A anti-caixa de Pandora
A passagem do tempo, como se sabe, reúne todas as vivências compartilhadas numa mesma caixinha. Faz a gente achar que viveu pouco. Ou que não fez muito. Que a caixinha já não suporta mais peso. Que não há espaço para novas conquistas.
Despretensiosamente, se organiza para uma desorganização levemente caprichosa e embarrota item a item, sem ordem nem regra.
Basta sentar-se no sofá e abrir essa caixinha que uma chuva de instantes cai sobre a terra arrasada do esquecimento. Dispersas, as nuvens autobiográficas assustam pela quantidade. E se manifestam de forma mais bela pela qualidade.
Retrospectivas. Memórias. Reflexões. Em todo final de ciclo, lá estão elas, lado a lado, conversando como amigas que não se veem há muito tempo.

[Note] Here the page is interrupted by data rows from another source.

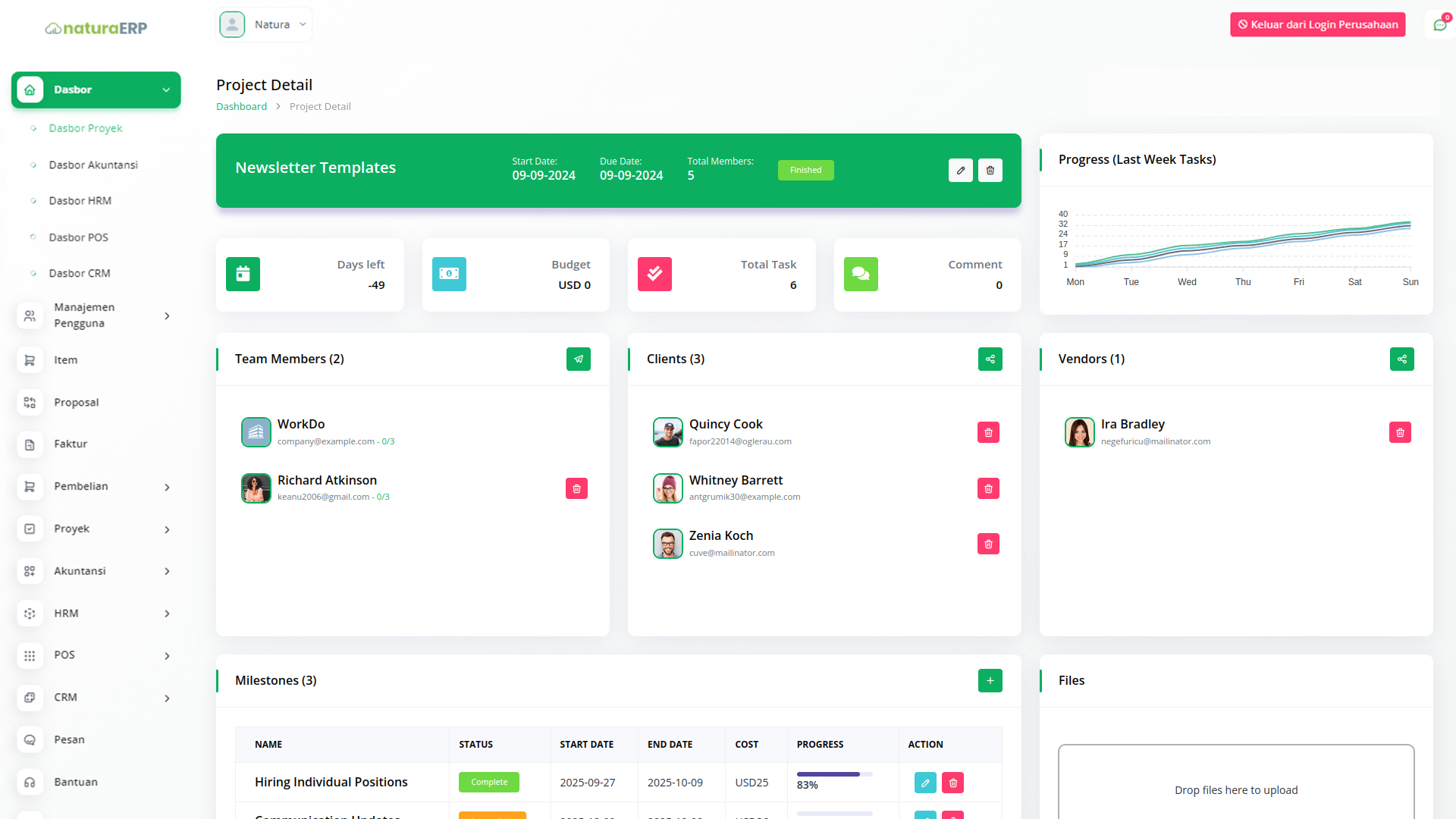
Task: Edit the Newsletter Templates project with pencil icon
Action: pos(960,171)
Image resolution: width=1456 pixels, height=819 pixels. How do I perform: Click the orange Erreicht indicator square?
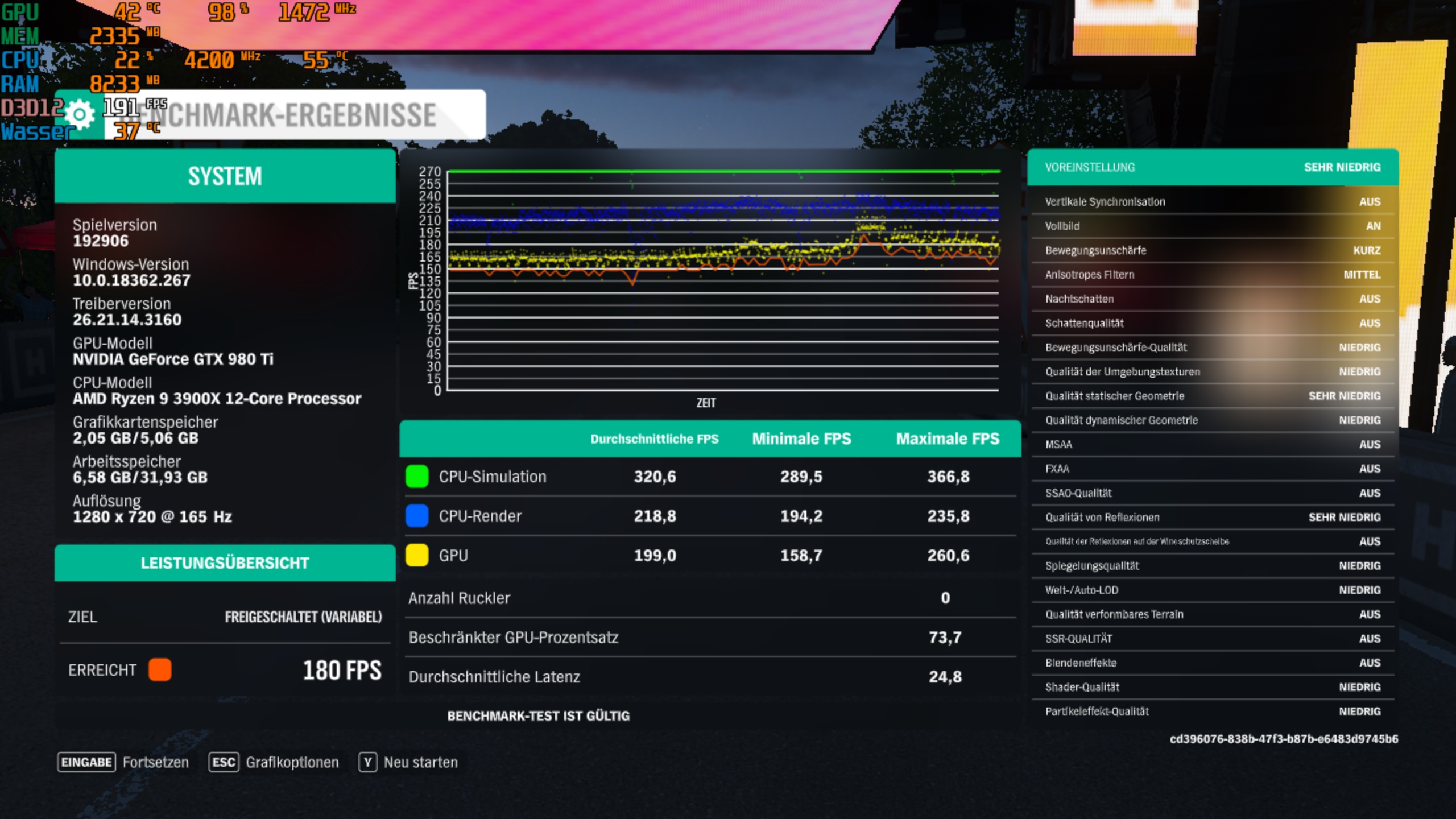click(160, 670)
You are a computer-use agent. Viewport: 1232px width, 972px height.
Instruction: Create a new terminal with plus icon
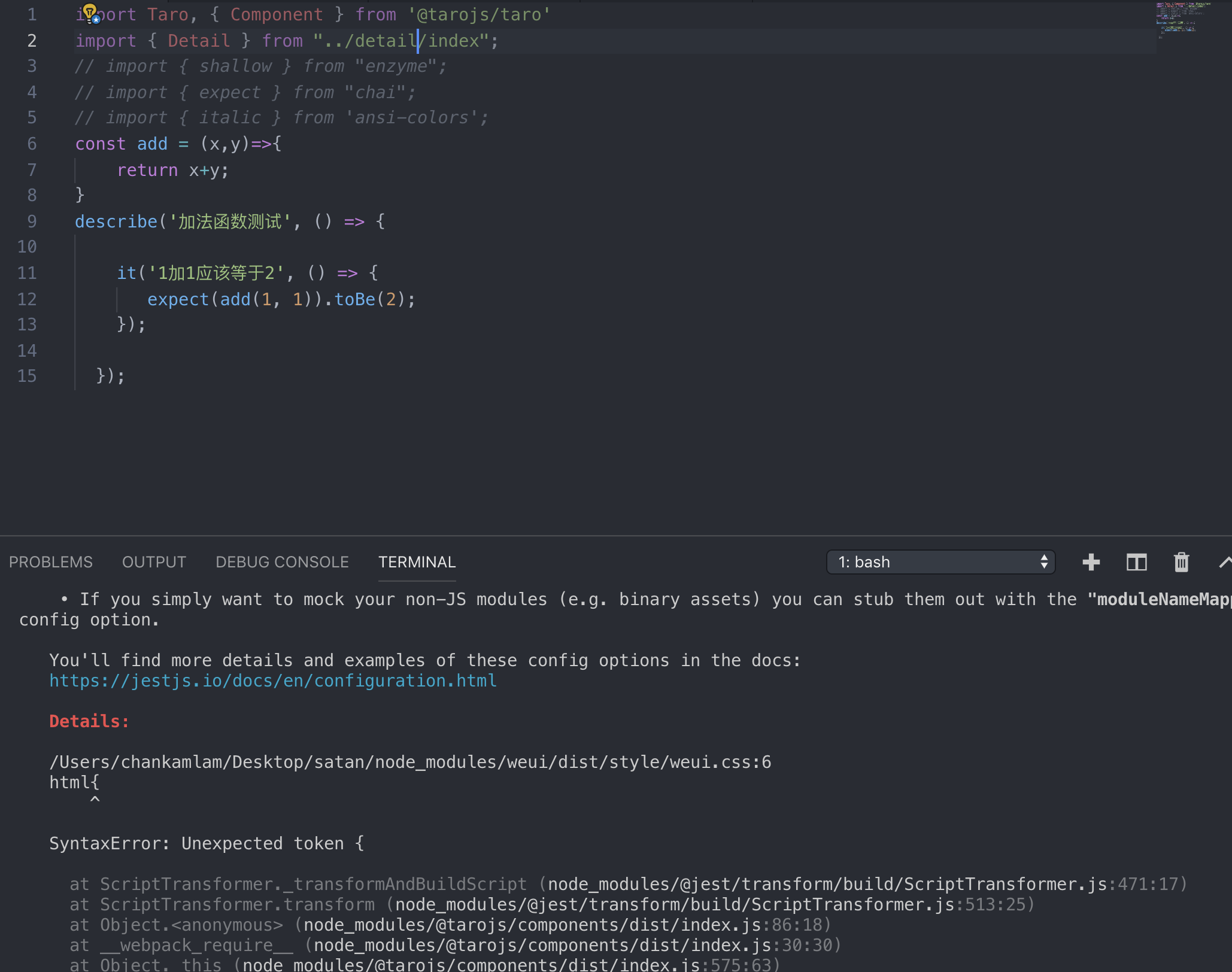1091,562
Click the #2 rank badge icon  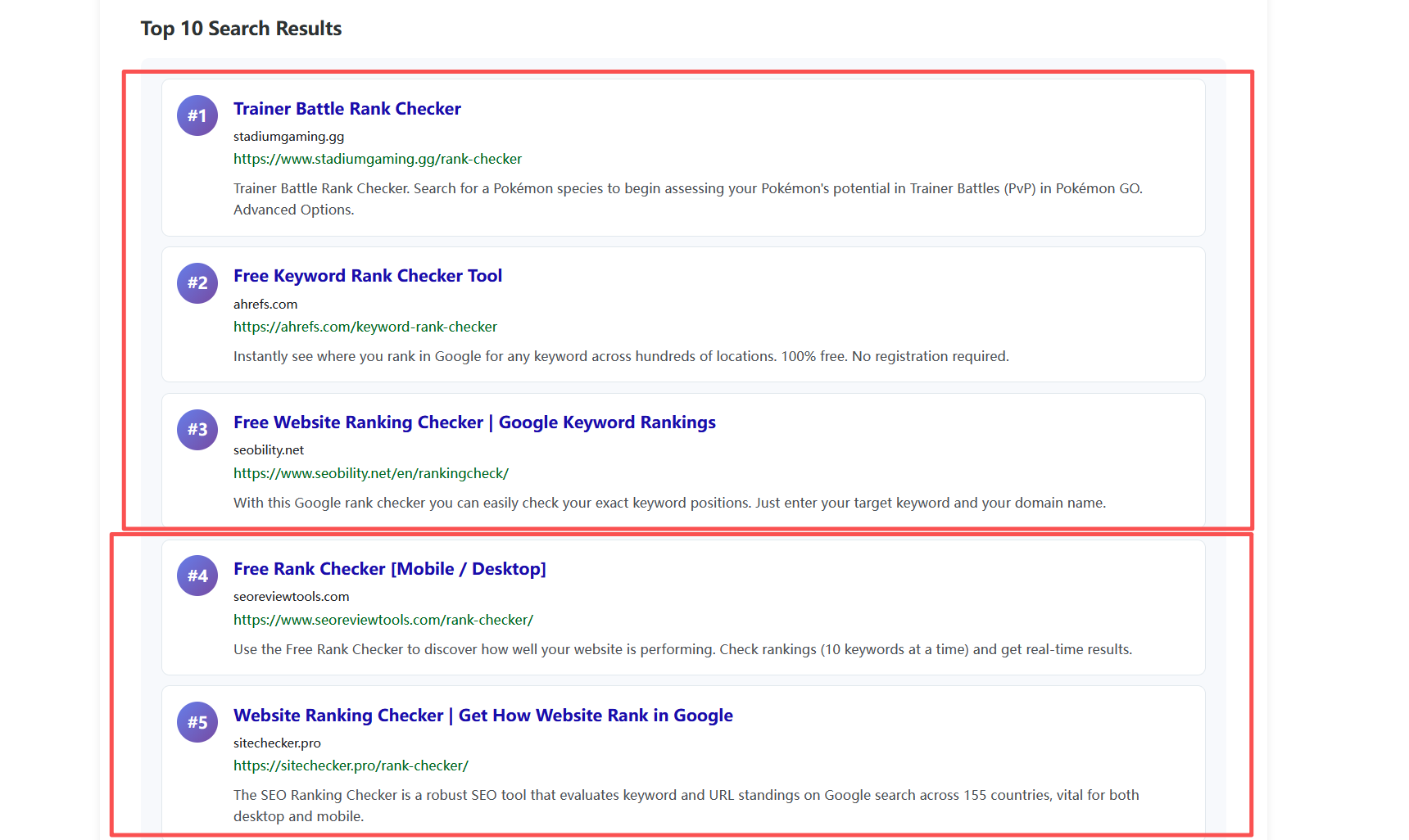pos(197,283)
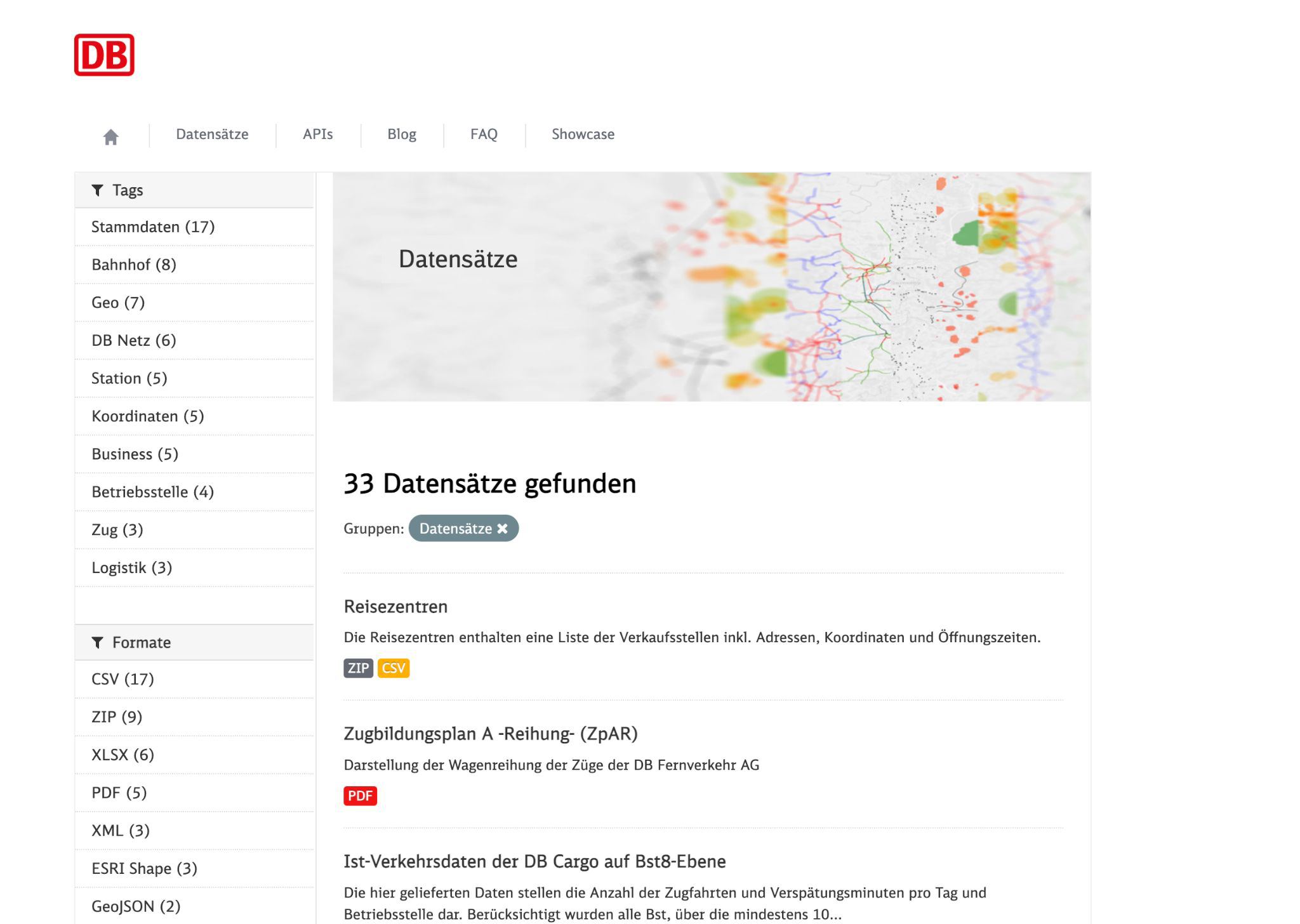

Ah, o tempo... engenheiro da saudade, alquimista dos sonhos, remédio e veneno.
Soa bem ao fundo um questionamento sonoro: há algo além do primeiro encontro? E dos demais? Respondo: sim, dentro de um encontro, há centenas de outros, e mais outros, e mais outros...
Que a partida não signifique, como sugere a palavra, separação de metades. Pois autodissonante, paradoxalmente imperfeita, a vida cria sua própria regra.